What was V10 like? Was it insensitive? Did it use “dirty words?” Did it insult you in some way? (no? Oh, I’m so sorry we missed you. We’ll try harder to offend this time around.)

After Curse bought out the minecraft forums, a moderator actually had Broville taken down from the forums because of this content. How do you think Microsoft will react to this kind of content on their IP?

We’re not going to stop development of the map, we’re not going to stop being insensitive, insulting, hateful in our snarky, no-real-harm-intended signage. If you’re offended, you’re offensive. It is something however that I felt should be addressed.

V. Final Thoughts and Predictions

My final thought is this. I feel demotivated, a slight tinge of hopelessness while standing, our David, against the Goliath that is Microsoft. I feel intimidated, powerless, and for the first time perhaps, nostalgic, for the “good old days” when we knew what was going to happen with our game and our community. The uncertainty this has created, more than any REAL threat so far, has already had an impact on this game, and the community of players at large.

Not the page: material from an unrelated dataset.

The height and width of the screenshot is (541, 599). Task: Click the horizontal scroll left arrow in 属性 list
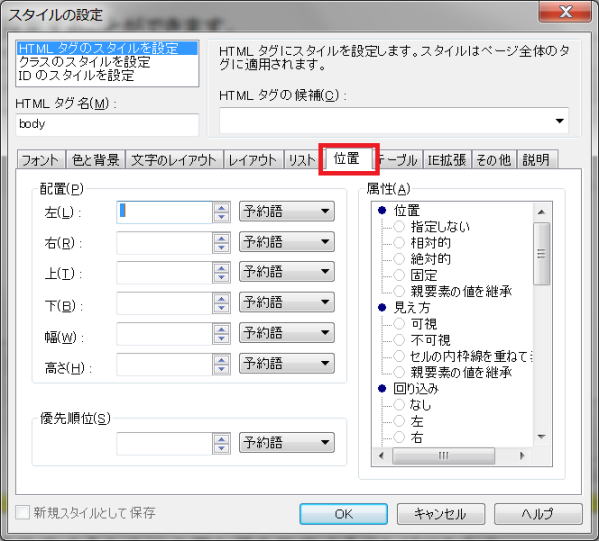coord(381,455)
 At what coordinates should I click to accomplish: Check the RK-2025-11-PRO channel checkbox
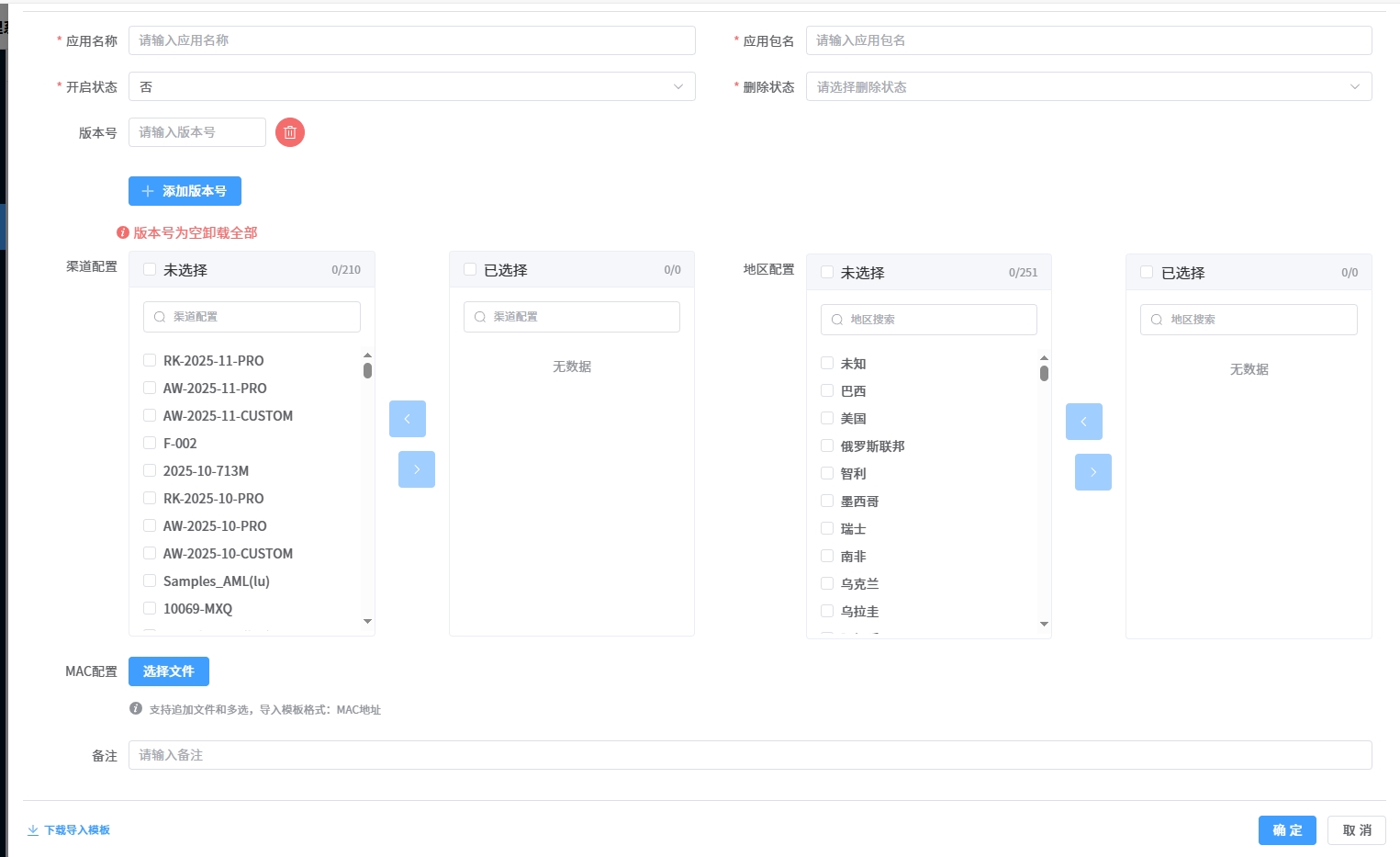coord(150,360)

I am however, going to continue as normal. I’m going to keep my ear to the ground, but I’m going to keep building, I’m going to keep working on my projects, and I would suggest to everyone out there, that we just keep moving forward. That storm we think we see on the horizon may be nothing more than an optical illusion created by the treetops.

My PREDICTIONS, are not so optimistic. Here’s the thing. Microsoft bought Mojang for a hefty sum. Why do you think they paid so much? I’ve also heard through various grape vines that they hope to recoup this money in only a few months. How do they plan to do that?

So here’s my predictions. You won’t like them, and they’re probably wrong. (I hope.)

1. The game starts to be boxed into vanilla with future versions. New content is added, the game becomes more stable, updates are faster, better, but modding starts to be frowned upon by Microsoft. Either through C&D notices, DMCA IP enforcement, or even an entire code re-write into C#, C++ etc, the modding community is methodically shut out. Bukkit, despite it’s promised update by Dinnerbone, is dead. Sponge never takes off because of Glowstone, and other mock products. The Bukkit vaccum of centralized standards and power leaves modders adrift in tiny pockets of civilization, ultimately to find that no source code will be available for 1.9, 2.0, and that no server version may even exist by 2.0.

2. Realms becomes the only avenue for online play, outside of locally hosted LAN games. Microsoft forces people into their box, a vanilla hosted server. It’s great! Even you can host your own server! No guess work, no bandwidth requirements. Just pay the fee! This increases in popularity among younger people, newcomers to the market. The people who aren’t Broville builders that rely on heavy mods and specialized server software. The ones more likely to have no understanding of money.. the ones more likely to agree to microtransactions.

3. A minecraft store is introduced into the game through the launcher. You can synchronize your microsoft account, use it to buy skins, texture packs from the Minecraft store. This becomes unpopular with map builders like us, but small children and newcomers to the game eat it up. (Did you really think hats would take off on Team fortress?) Gradually the Alpha/Beta players start to lose interest int he game because it’s not what they remember, but the community thrives and grows rapidly as new, younger people flood into it. New updates and features dangle in front of them like a carrot on a fishing line.

4. The game ultimately results in a divided community. Those who play the “old game” (1.8, now.) with “old” mods like Tekkit, older bukkit mods, client hacks and “offline” servers that rely on security patches made of duct-tape and zipties; and the new community of shiny new children buying diamiond pickaxes with unbreaking III enchantments from the Microjang minecraft store for 99 cents, downloading the latest texture pack, once created by the community, now seized by Microsoft and updated on their own. The game doesn’t die, the community doesn’t die, but it’s not the same commuity it used to be. It’s younger, it’s more naive. It’s more.. big business.

That’s it friends. Thanks for reading! Lets hope I’m wrong.